Various fast food restaurants across the nation have been printing their nutritional information for years now, mostly available inside of the store and available upon request. But after President Obama signed the new healthcare legislation into law last sprint, over 200,000 fast food restaurants in the nation will now be mandated to list calorie counts on the actual menus – meaning you will see this information inside and out.
The hope is simple: If restaurants put in your face the calorie count, grams of fat, carbohydrates, sodium, and other nutritional information, you may think twice about purchasing that double burger and instead go with a salad.
It’s all part of a plan to get Americans healthier so that the new healthcare legislation, nicknamed “Obamacare,” doesn’t follow Social Security’s lead and bankrupt the nation.
But does seeing the nutritional information work and actual deter diners from eating what they arrived at the restaurant to eat? After all, most people going to McDonald’s aren’t arriving there for the first time. They know they want the nuggets and a large Dr. Pepper. So what kind of effect, if any, will this information have?
New York Consumer Survey Shows a Change in Eating Habits
Since introducing a mandatory food labeling system in New York in 2008, a recent survey claims that only one sixth of New York’s fast food consumers allowed the caloric information to dictate their purchase.

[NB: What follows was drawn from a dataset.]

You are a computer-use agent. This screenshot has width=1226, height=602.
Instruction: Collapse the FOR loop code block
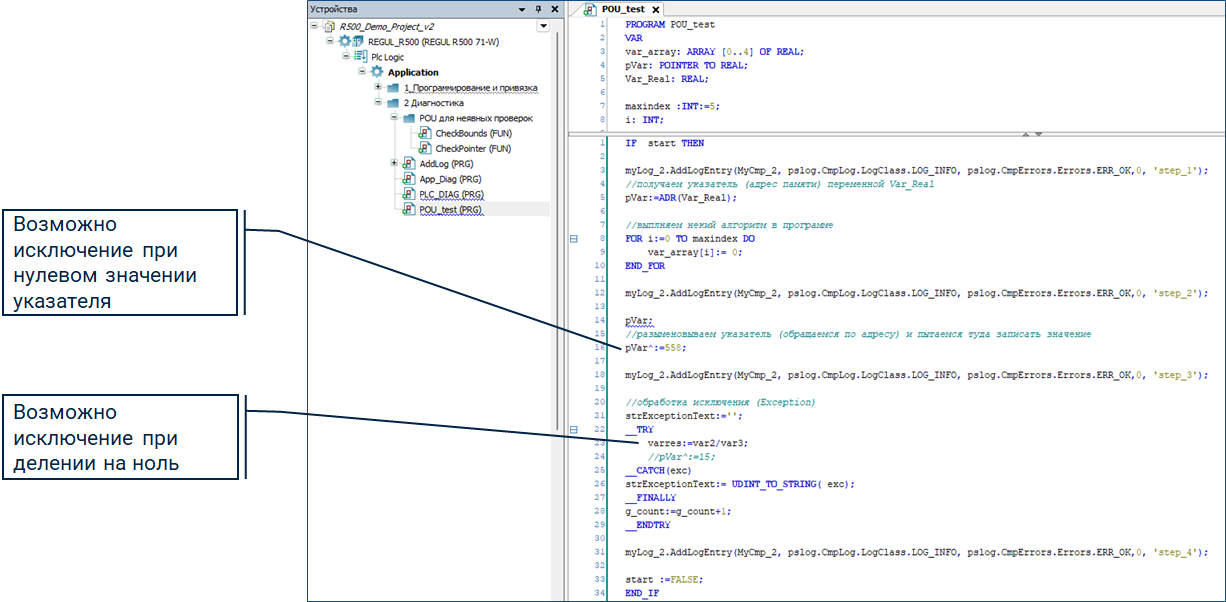click(x=573, y=239)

Of those few who did allow for the information to affect their decision, they ate substantially less, around 106 fewer calories.
According to Cathy Nonas, the author of the New York study, “We know people have a very difficult time calculating calories accurately…this kind of thing puts a little pressure on restaurants to offer healthier options.”
However, the drop-off Nonas noticed in her 2009 study was directly contradicted by a 2009 study conducted by NYU and Yale professors. After checking fast food receipts from their subjects, the university professors found that diners had actually ordered more calories than typical customers once privy to the nutritional info.
The Difference in the Numbers
How can two studies, essentially the same, produce such different results? For starters, the studies weren’t actually the same at all. According to Nonas, calorie information “works best at the point of decision making,” meaning that caloric information displayed in the same font and size as menu items will have the best effect.
Nonas goes on to argue that NYU’s study was conducted in lower income neighborhoods, where people are not aware of the negative impact of high-caloric food, and also that NYU’s research was conducted too soon after New York’s mandate.
A More Logical Hypothesis
Opinion only, of course, but it is more likely that both studies were fatally flawed. The authors of the study are assuming that people will turn away once they find out fast food is bad for them.
If PETA cannot do it with gruesome images of cows and chickens being slaughtered, and doctors cannot do it with warnings of high blood pressure, diabetes, and heart disease, then it is really unlikely that printing the calorie count of food on a menu will deter people who came to eat a burger from eating a burger.
People are going to fast food restaurants; fast food restaurants are not going to the people.
Maybe caloric information will have an impact, but that information is already available. It’s also available on every single product sold at the grocery store. The sale of junk food has not declined in the slightest as a result.
We all understand the good intentions behind this, but these studies all try to bypass one important fact: People eat what they want and it is up to the individual to choose; telling someone something they already know—a burger is fattening—will not bring about change.